|Cato Policy Analysis No. 313||August 24, 1998|
by Ted Galen Carpenter
Ted Galen Carpenter is vice president for defense and foreign policy studies at the Cato Institute.
During his trip to China, President Clinton changed U.S. policy on Taiwan in a subtle but significant way. Washington's position since 1972 had been that the United States did not challenge the assertion of Chinese on both sides of the Taiwan Strait that there is one China and Taiwan is part of China. Clinton went much further, signaling U.S. hostility to the possibility of an independent Taiwan or even Taiwanese membership in international organizations.
Clinton thus took a major step toward the position advocated by those Americans who want Washington to mollify Beijing by such measures as terminating U.S. arms sales to the island. Yet the president also implied that the United States would intervene militarily to defend Taiwan from attack. That "accommodationist" approach combines the worst, most dangerous features of appeasement and firmness.

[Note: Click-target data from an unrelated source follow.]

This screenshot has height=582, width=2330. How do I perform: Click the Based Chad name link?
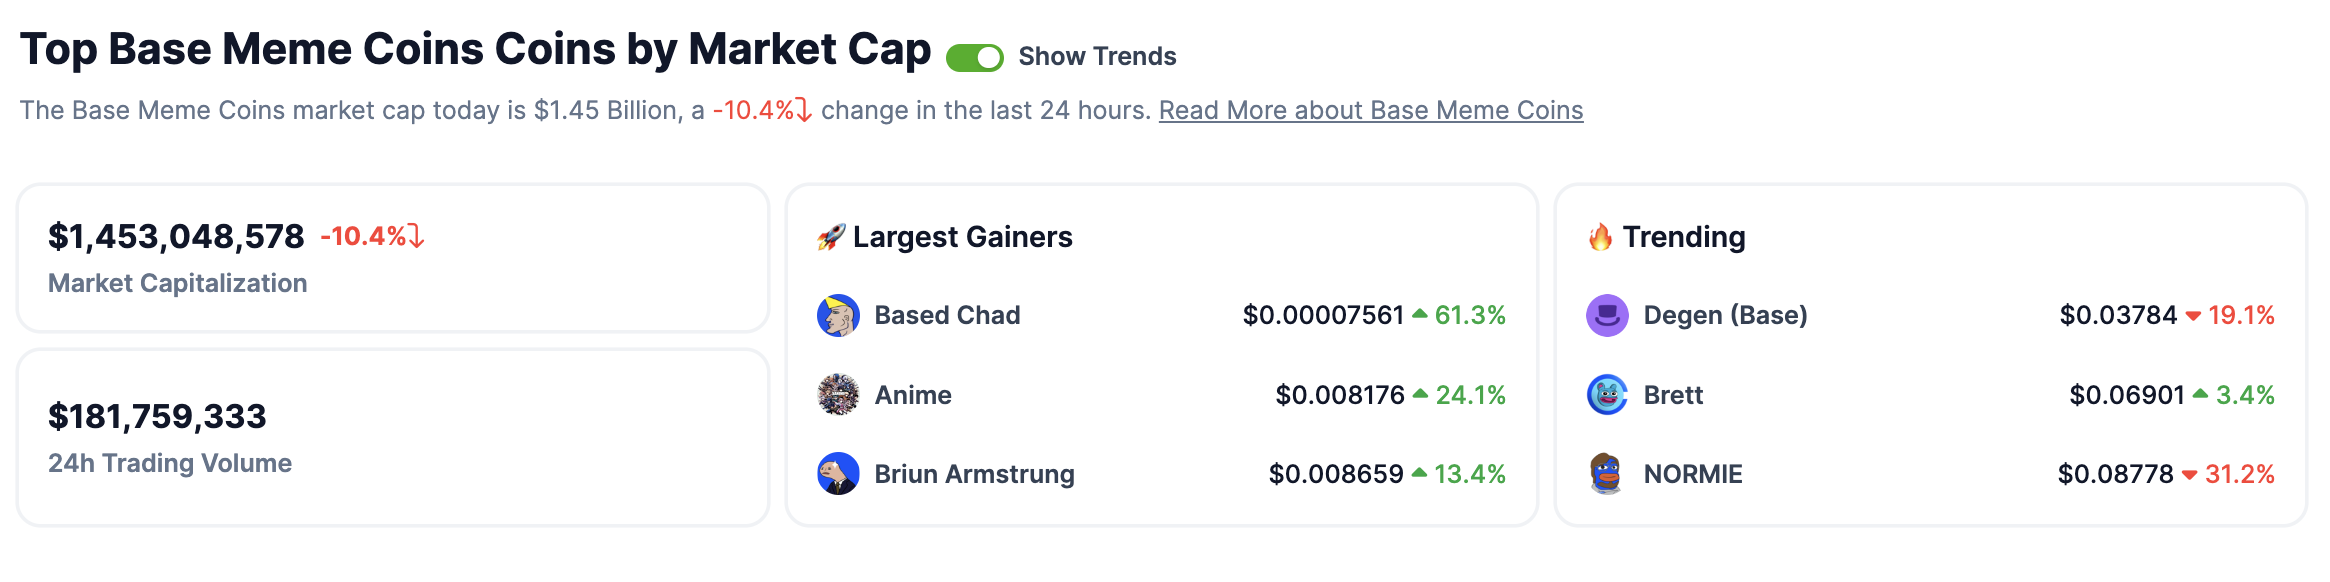pos(946,315)
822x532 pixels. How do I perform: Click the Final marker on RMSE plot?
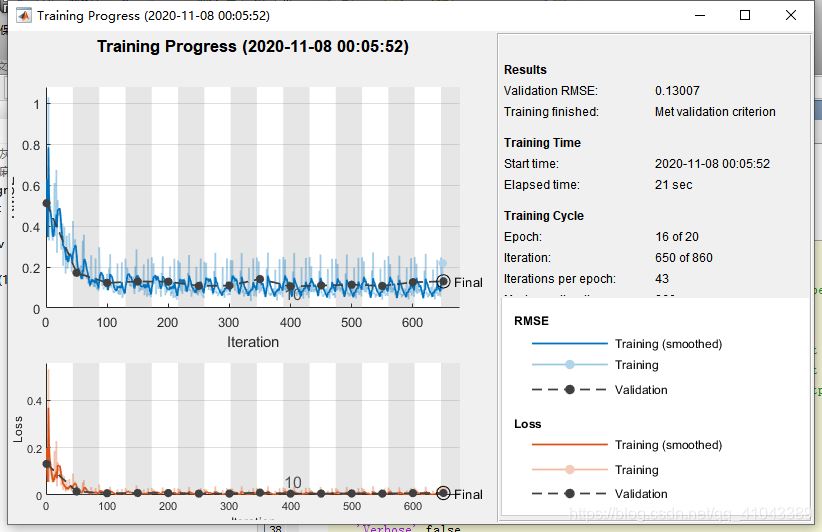pyautogui.click(x=444, y=282)

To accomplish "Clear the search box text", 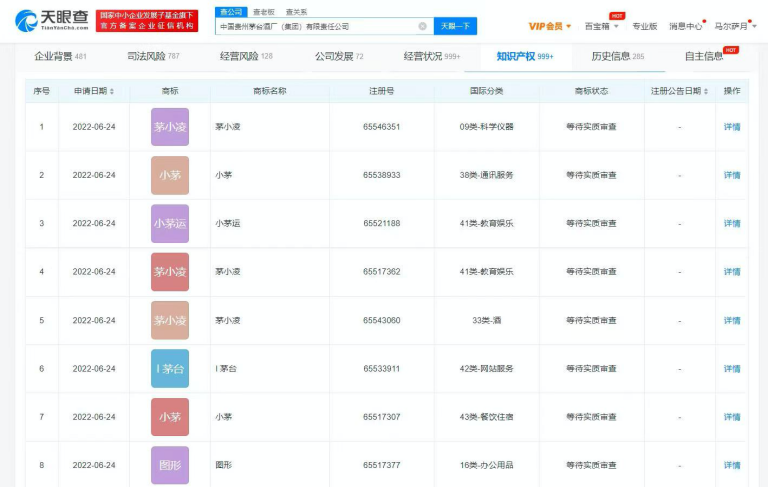I will (422, 26).
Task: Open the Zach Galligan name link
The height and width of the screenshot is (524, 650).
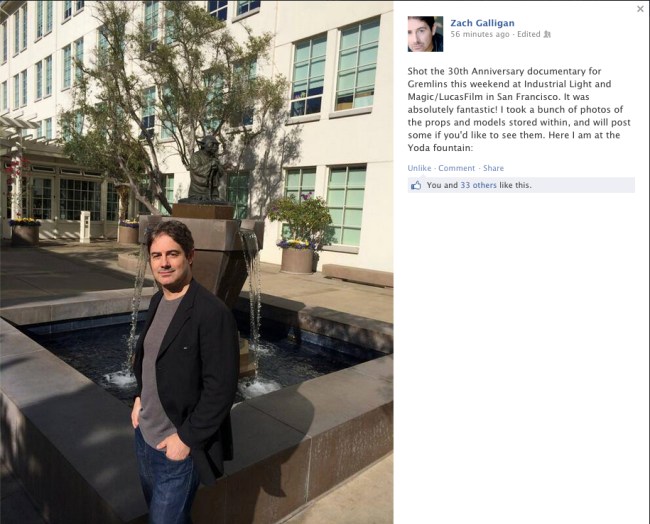Action: click(482, 23)
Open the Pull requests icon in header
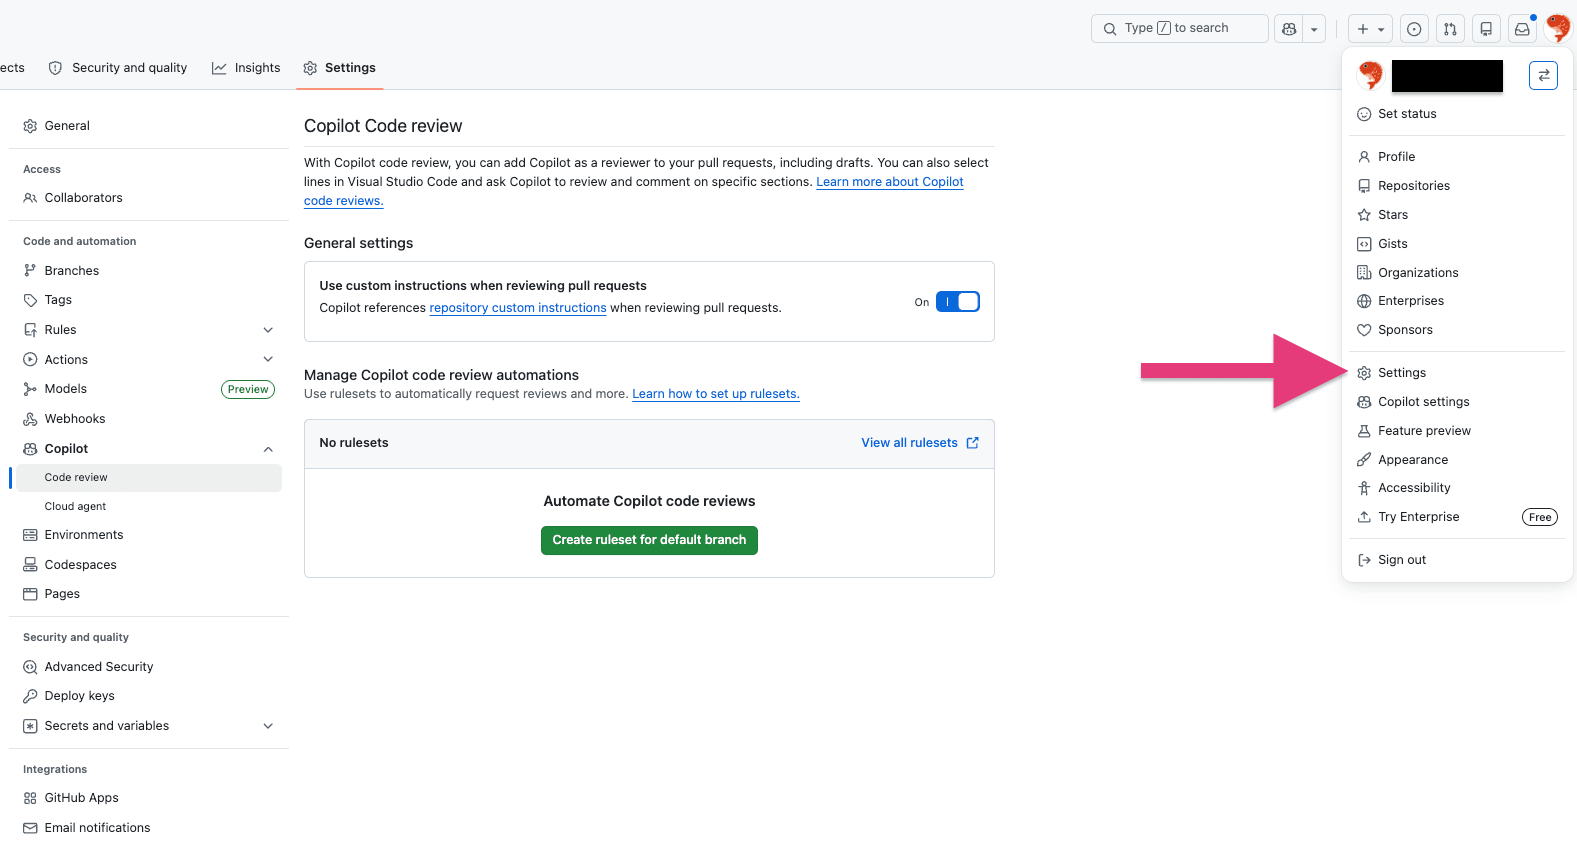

Nearly as dangerous is the policy of all-out support for Taiwan that many American conservatives suggest. A U.S. security guarantee to Taiwan would lack credibility and, given the emotional determination of mainland Chinese to pursue reunification, could easily entangle the United States in a war with a nuclear-armed great power. That is all the more likely because enthusiasm for formal independence is growing in Taiwan, and the United States would be pressured to back that bid.
The only solution is for the United States to allow increased arms sales to Taiwan, thus enabling the Taiwanese to build a self-sufficient defense and an effective deterrent to coercion by Beijing. At the same time, U.S. officials must make it clear that Taiwan is not a vital American interest and that under no circumstances will the United States intervene in a war between the island and the mainland.